Il est arrivé pieds nus dans cette ville provinciale. Aujourd’hui, il dirige une entreprise de transports. Travailleur infatigable, bon père de famille, il entretient une jolie Mabel, prunelle de ses yeux. Vie sans faille, jusqu’à l’arrivée d’une lettre anonyme, exigeant une mensualité régulière. Il n’a jamais baissé la tête, il ne paiera pas… À Lima, un avocat aimable et cultivé s’inquiète des étranges visions de son fils. Et son patron ami, veuf de quatre-vingt-deux ans, frustre ses horribles jumeaux d’une immense fortune en épousant sa servante. Ennuis à prévoir… Les deux histoires sont menées séparément, bon train, en chapitres alternés s’interrompant sur un suspense excitant.
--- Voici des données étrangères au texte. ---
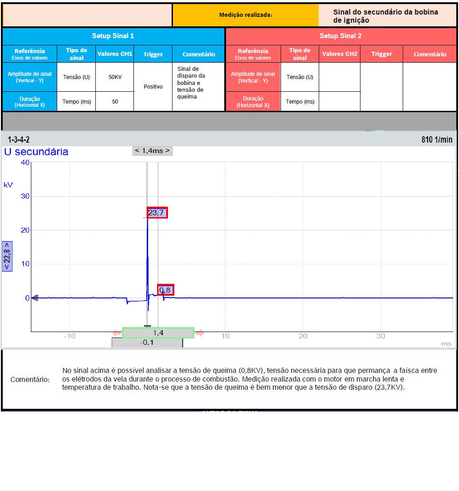Image resolution: width=459 pixels, height=491 pixels.
Task: Select the 23,7 peak voltage cursor label
Action: 158,213
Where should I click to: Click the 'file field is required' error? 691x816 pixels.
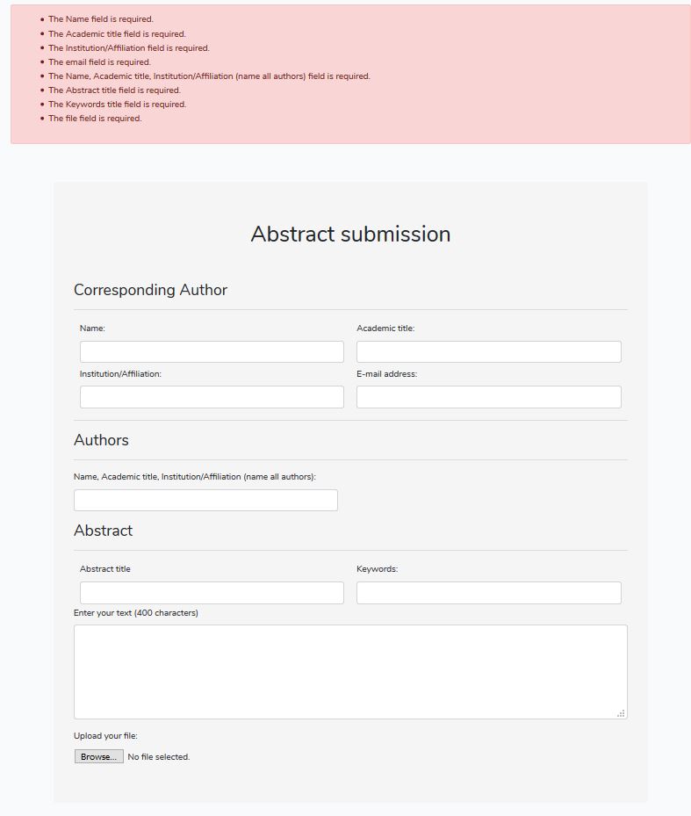(95, 118)
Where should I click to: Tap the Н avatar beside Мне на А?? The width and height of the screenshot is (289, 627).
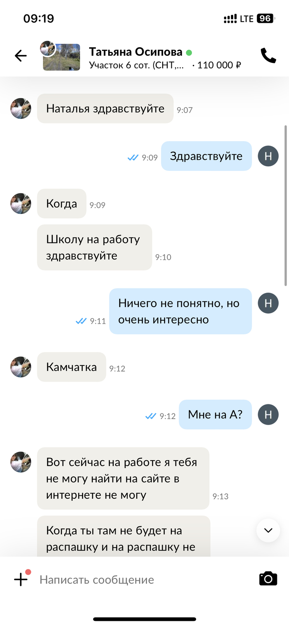point(268,415)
Vous êtes au paradis de la littérature sud-américaine : situations folles et crédibles, personnages qu’on aime pour les détails de leur modeste et chaleureuse humanité. Du commissariat sordide à la petite maison de Mabel, les décors ont l’atmosphère requise, la vie sociale est décrite avec une ironie allègre. Dommage que Mario Vargas Llosa (Le rêve du Celte, NB janvier 2011) ait compliqué vers la fin une technique narrative efficace. Et que la piste des visions, si bien entretenue, se perde dans le croisement final des intrigues, un peu poussif. On s’est quand même beaucoup réjoui. (M.W. et C.R.P.)